German exports declined more than expected in July as the slowdown in Europe's other economies curbed demand for German products. Sales abroad, when adjusted for working days and seasonal factors, fell 1.7 percent from June, according to data out today from the Federal Statistics Office. Year on year, exports rose 7 percent, but imports rose 7.4% from June and were up by an annual 15.7% - remember, July was the month of record oil prices - and hence the net effect of trade on GDP in July will be significantly reduced.
German exporters are grappling with a slowdown in the economies of their main trading partners. Europe's gross domestic product shrank 0.2 percent in the second quarter and may not recover in the third, raising the risk of the first zone-wide recession since EMU was launched in 1999. Exports to the all important eurozone - which totalled 35.9 billion euros - were up 4.1% on the year. While oil prices have now fall 28 percent from the July record, they're still up almost 40 percent over the past year, although if the downward movement continues we may well see year on year negative movements in oil prices in two months or so.
As a result of the surge in imports the trade surplus narrowed to 13.9 billion euros ($20 billion) from 19.9 billion euros in June.
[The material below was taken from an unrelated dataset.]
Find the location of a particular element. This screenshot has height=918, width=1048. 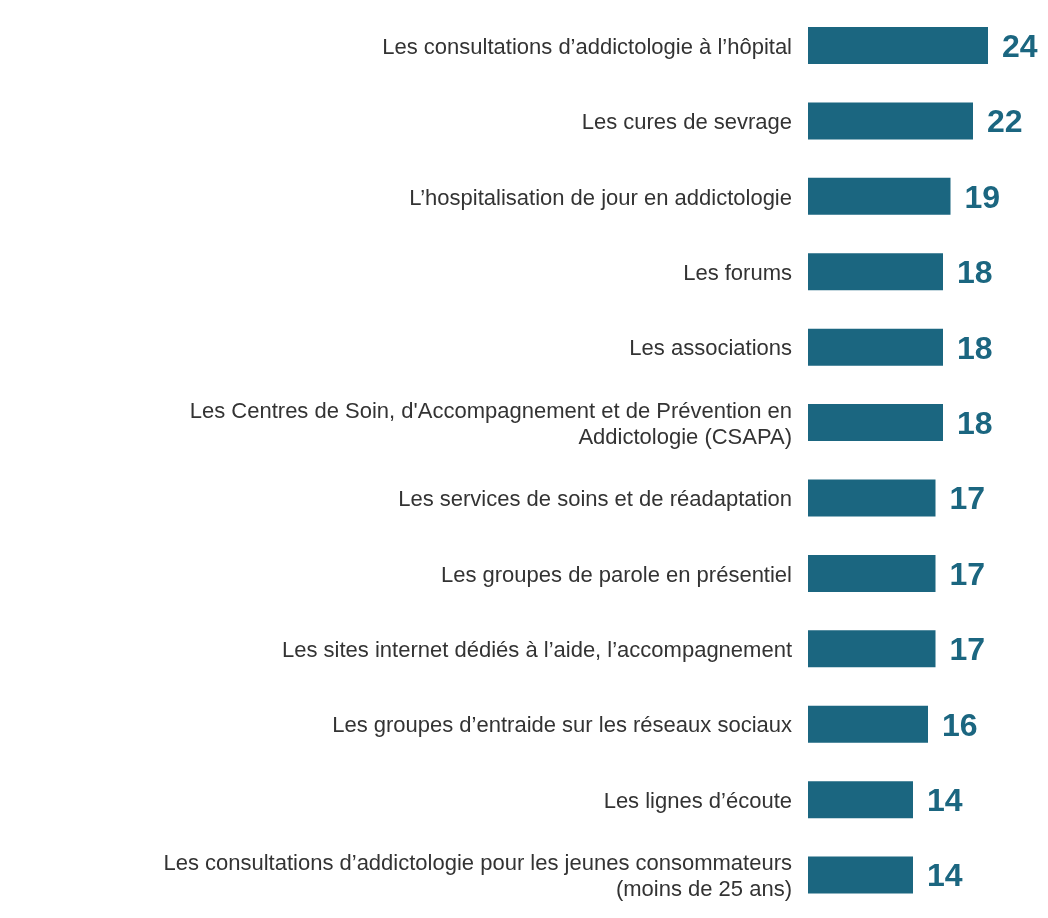

data-label: 22 is located at coordinates (1005, 122).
The surplus in the current account, the measure of all exports including services, also narrowed - to 11.8 billion euros from 18.9 billion euros in June.
German factory orders continued to fall in July, extending their longest-ever declining streak and offering yet another indication that the economy may well be heading for a recession. The VDMA employers association said that plant and machine orders dropped for a third straight month in July, led by sliding foreign demand.
German business confidence declined to a three-year low last month and consumer optimism fell to the lowest level in five years.